> **Required action**:
Your reply should consist only of the lines from the one holding "You are a GUI" to the last line of the data below, written out exactly and without pictures.
#### Data in this exercise ####
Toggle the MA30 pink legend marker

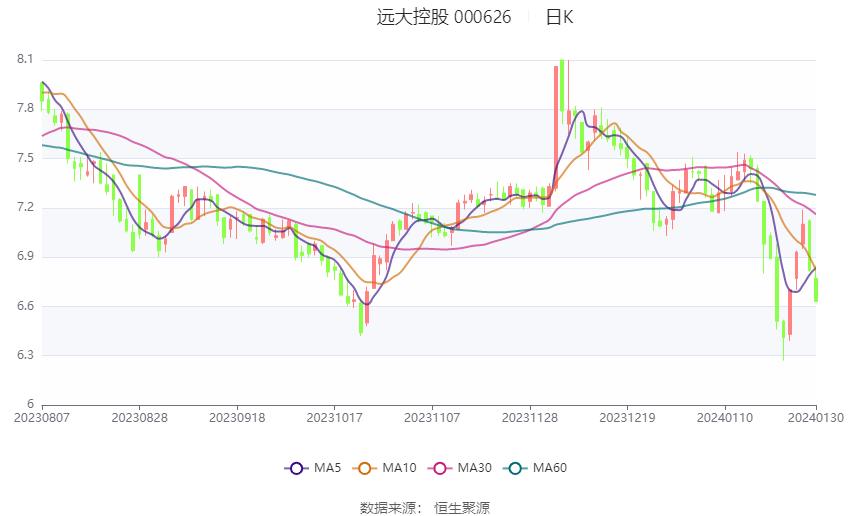(x=440, y=468)
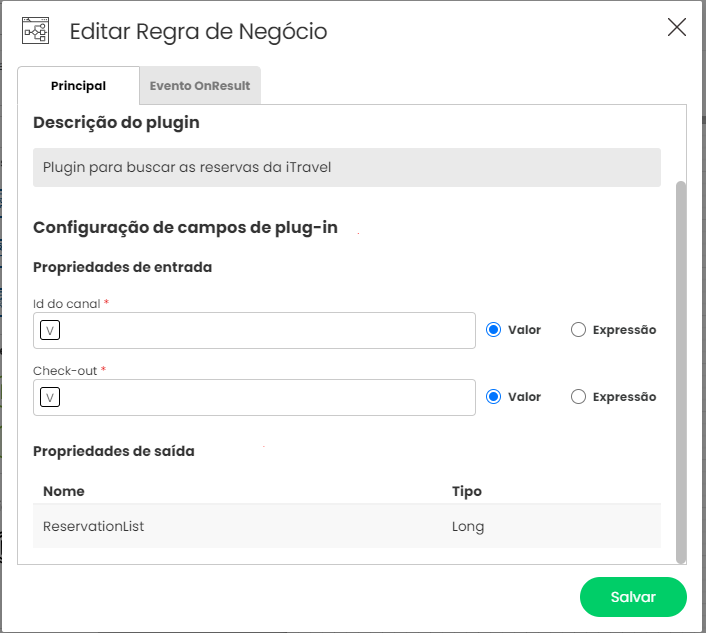Click the dialog's vertical scrollbar

point(681,372)
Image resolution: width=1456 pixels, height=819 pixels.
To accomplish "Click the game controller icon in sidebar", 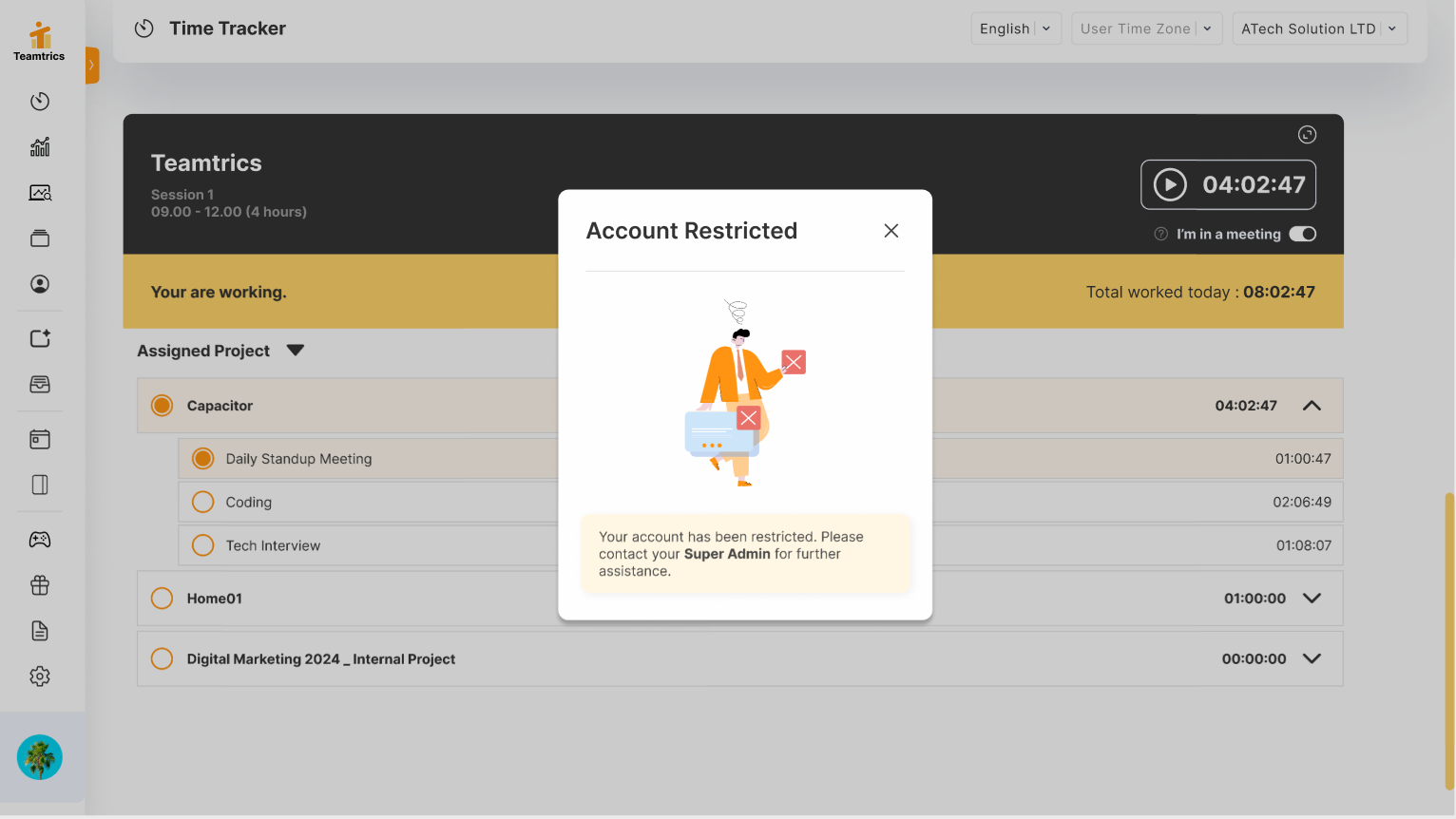I will [40, 540].
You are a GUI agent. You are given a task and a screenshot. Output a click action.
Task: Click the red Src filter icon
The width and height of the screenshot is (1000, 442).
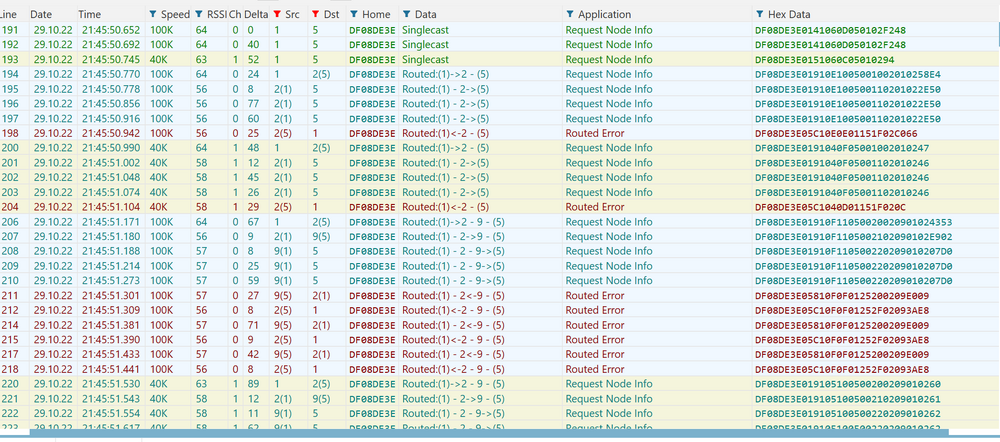point(276,15)
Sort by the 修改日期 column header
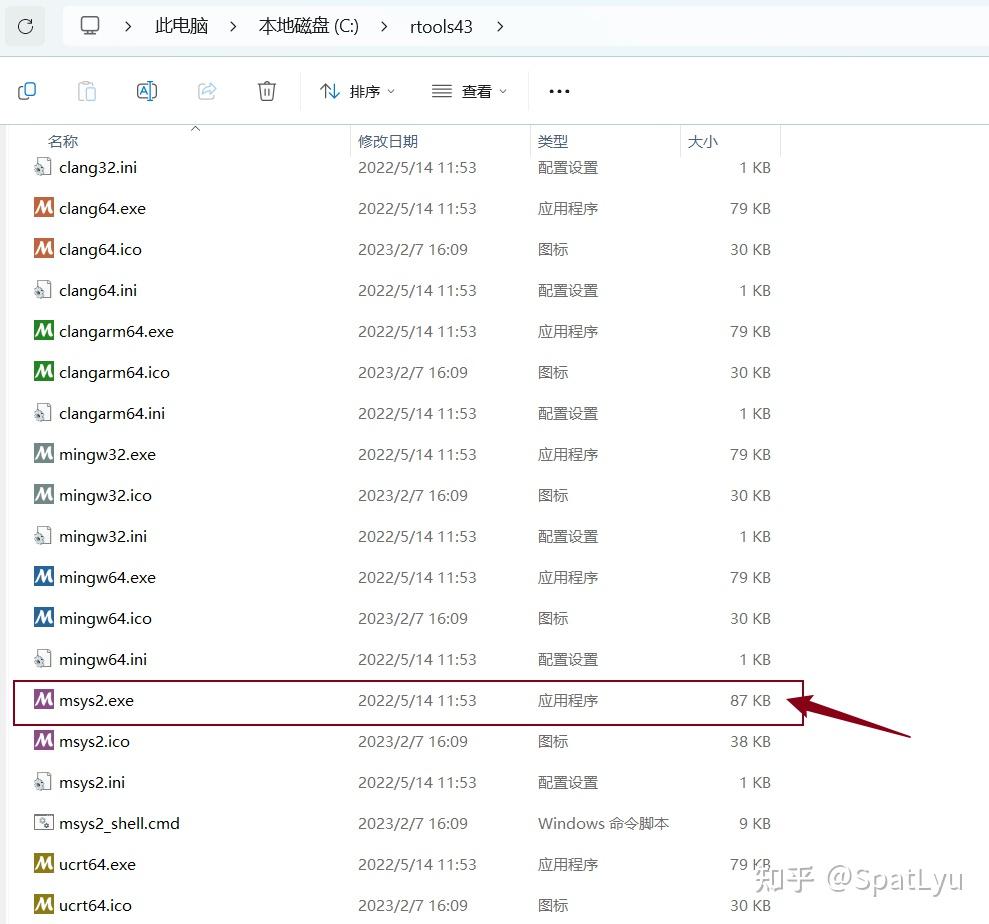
####
> **Your response**:
You are a GUI agent. You are given a task and a screenshot. Output a click action.
Task: Click the red Src filter icon
The width and height of the screenshot is (1000, 442).
point(276,15)
Sort by the 修改日期 column header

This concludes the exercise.